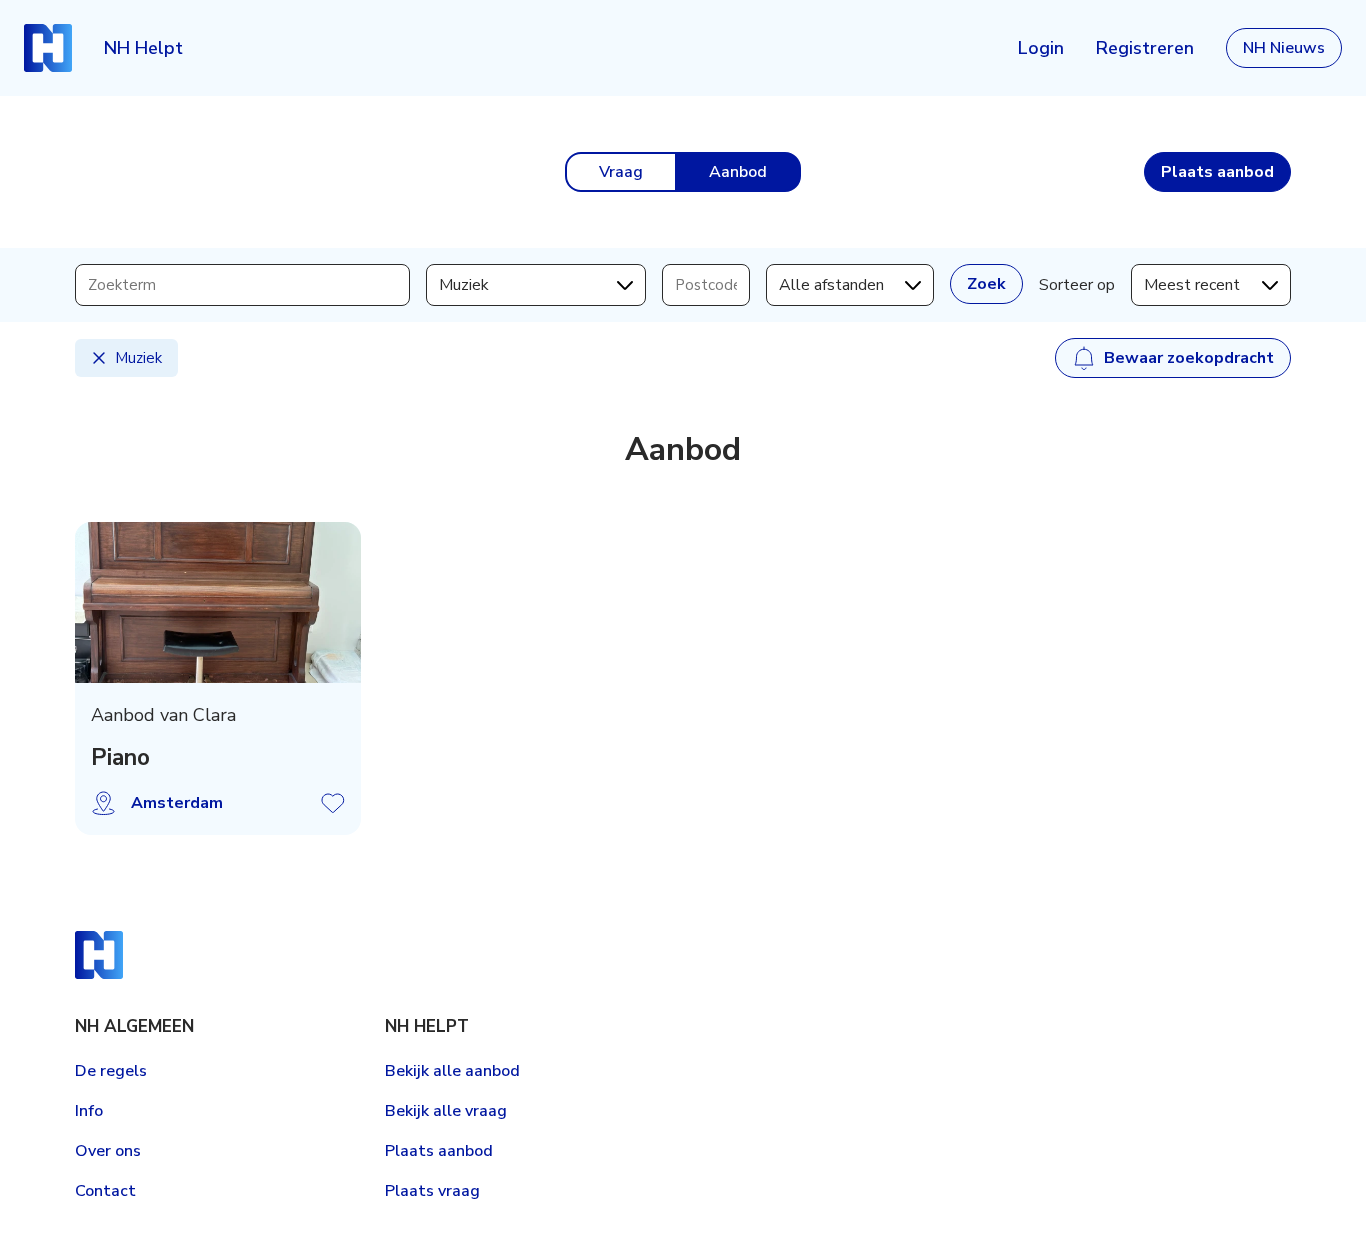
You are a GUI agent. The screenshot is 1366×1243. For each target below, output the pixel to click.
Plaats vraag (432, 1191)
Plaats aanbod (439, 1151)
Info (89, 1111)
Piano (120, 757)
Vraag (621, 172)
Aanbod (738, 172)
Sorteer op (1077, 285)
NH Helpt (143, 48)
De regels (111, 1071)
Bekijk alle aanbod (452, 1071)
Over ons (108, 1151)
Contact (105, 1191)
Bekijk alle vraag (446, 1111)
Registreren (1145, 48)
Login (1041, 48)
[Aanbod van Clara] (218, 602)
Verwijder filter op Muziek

--------------------------------

**The task**
Taking the line with "Plaats aanbod (439, 1151)" as the start and the last line of the data above as the end, write out those two lines and every line between them exactly, and only those.

**Response to the exercise**
Plaats aanbod (439, 1151)
Info (89, 1111)
Piano (120, 757)
Vraag (621, 172)
Aanbod (738, 172)
Sorteer op (1077, 285)
NH Helpt (143, 48)
De regels (111, 1071)
Bekijk alle aanbod (452, 1071)
Over ons (108, 1151)
Contact (105, 1191)
Bekijk alle vraag (446, 1111)
Registreren (1145, 48)
Login (1041, 48)
[Aanbod van Clara] (218, 602)
Verwijder filter op Muziek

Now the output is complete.